Amendments to the Privacy Act will be effective December 21 and there is still concern that, from an IT systems point of view, many businesses are unprepared.
-We're really short on action, that's the bottom line of it," said John Grant, chief executive officer at Data#3.
Grant claims that the scope of requirements for just implementing standard security systems and the events of September 11, which have turned much more attention to business continuity, is what's really preoccupying IT managers.
"Privacy hasn't got the guernsey that it needs to actually participate with the importance of these two drivers," Grant said. -Business is not aware of the [privacy] requirements, business has not prioritised or allocated funding, business is not prepared to implement it and business is preoccupied with the security of corporate data, so we have some issues."
However, the argument is still strong that the new privacy legislation lacks bite, with the Privacy Commissioner unable to slap companies with financial penalties for non-compliance, and that this is the real reason many businesses lack commitment to comply with the deadline.
Gnashing teeth but lacking bite?
Leif Gamertsfelder, e-security group leader at Deacons lawyers, said that from a strictly legal perspective "there's not a hell of a lot of bite in the laws".
Gamertsfelder pointed out that it's a very -onerous undertaking" for an individual or organisation to prove a privacy breach has occurred.
Firstly a complaint has to be made to the Privacy Commissioner, who may or may not decide to investigate the claim. If the Commissioner does investigate the issue s/he can make a determination about the conduct -- possibly enforcing the company that breached the Act to pay compensation.
"It's not remarkable to see something around the order of AU$1000 - AU$1500 in compensation, but we're not talking extraordinary sums of money for breach of privacy," Gamertsfelder said.

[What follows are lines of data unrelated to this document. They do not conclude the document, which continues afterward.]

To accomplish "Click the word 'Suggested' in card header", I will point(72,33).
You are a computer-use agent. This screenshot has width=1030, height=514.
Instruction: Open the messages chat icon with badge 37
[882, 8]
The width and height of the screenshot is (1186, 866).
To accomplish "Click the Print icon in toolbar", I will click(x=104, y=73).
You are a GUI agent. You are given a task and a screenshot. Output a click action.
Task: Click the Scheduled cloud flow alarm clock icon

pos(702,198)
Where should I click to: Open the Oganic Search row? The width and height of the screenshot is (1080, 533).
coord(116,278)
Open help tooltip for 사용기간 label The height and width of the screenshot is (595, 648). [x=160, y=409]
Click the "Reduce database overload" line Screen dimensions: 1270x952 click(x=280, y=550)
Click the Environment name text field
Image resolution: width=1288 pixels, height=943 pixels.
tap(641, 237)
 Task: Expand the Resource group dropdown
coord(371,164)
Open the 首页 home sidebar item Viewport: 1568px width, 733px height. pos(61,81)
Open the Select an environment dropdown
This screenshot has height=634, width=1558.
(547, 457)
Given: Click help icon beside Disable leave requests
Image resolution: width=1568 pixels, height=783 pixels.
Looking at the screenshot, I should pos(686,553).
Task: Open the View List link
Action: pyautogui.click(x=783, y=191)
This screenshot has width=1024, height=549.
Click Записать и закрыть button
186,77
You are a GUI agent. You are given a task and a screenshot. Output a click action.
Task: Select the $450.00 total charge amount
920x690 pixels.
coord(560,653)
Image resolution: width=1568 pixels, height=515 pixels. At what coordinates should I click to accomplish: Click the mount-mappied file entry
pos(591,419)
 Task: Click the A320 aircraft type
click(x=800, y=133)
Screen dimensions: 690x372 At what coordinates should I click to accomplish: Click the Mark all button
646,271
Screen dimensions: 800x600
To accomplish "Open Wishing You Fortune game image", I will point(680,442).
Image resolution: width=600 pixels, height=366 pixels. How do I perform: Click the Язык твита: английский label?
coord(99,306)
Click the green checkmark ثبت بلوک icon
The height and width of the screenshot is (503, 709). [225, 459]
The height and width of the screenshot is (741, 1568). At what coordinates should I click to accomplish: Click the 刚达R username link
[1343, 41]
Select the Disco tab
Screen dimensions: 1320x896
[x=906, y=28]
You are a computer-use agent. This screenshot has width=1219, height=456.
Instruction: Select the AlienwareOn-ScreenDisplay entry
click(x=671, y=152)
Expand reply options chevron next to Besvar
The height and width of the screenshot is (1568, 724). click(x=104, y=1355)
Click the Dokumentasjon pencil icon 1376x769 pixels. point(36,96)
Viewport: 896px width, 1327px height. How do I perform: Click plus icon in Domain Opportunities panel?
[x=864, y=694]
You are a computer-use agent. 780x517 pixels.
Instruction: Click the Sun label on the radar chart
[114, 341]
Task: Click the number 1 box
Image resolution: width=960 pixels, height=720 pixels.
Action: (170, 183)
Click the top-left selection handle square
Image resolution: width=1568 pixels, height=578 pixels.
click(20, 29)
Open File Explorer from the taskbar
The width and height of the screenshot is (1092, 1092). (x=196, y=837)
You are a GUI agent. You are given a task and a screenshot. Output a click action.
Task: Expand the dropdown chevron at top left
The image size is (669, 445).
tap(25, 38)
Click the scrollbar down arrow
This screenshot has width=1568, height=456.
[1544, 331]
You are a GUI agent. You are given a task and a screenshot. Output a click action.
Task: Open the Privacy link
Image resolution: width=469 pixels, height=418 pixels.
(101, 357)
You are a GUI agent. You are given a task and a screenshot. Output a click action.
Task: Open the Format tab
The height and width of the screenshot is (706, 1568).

Furthermore, to really enforce the breach and to have a truly legally binding decision, the claimant will have to take the matter to Federal Court, which for -constitutional reasons" will have to recommence the investigation from -ground zero", he added.
Gamertsfelder says that non-legal penalties, such as risk of reputation and the cost of re-engineering security that you get wrong, are much more sensitive issues for businesses than the actual penalties that may be handed down under the Act.
Changing business culture
However, regional director of Check Point Software, Peter Sandilands, believes that there has to be culture change within businesses before privacy compliance becomes prevalent.
"Privacy and security have parallel aims. They're about educating the workforce to behave in a way that's beneficial to the business," he said. -These have to be driven by policies, they have to be driven by the management of organisations."
According to Sandilands, it's no good having a policy unless workers have the right attitude in dealing with it and accept this is the way the company does business. This means educating the workforce.
"We are talking about culture change," he said. -There's a lot of people still need to wake up and get out and act."
This is a point ANZ bank's information risk manager of global information security, Theo Nassiokas, agreed with.
"At the end of the day, staff have got to be aware of the policy and understand the spirit of the policy to be able to apply it, so the awareness and education side of things, the change of mindset, is in my opinion the most important."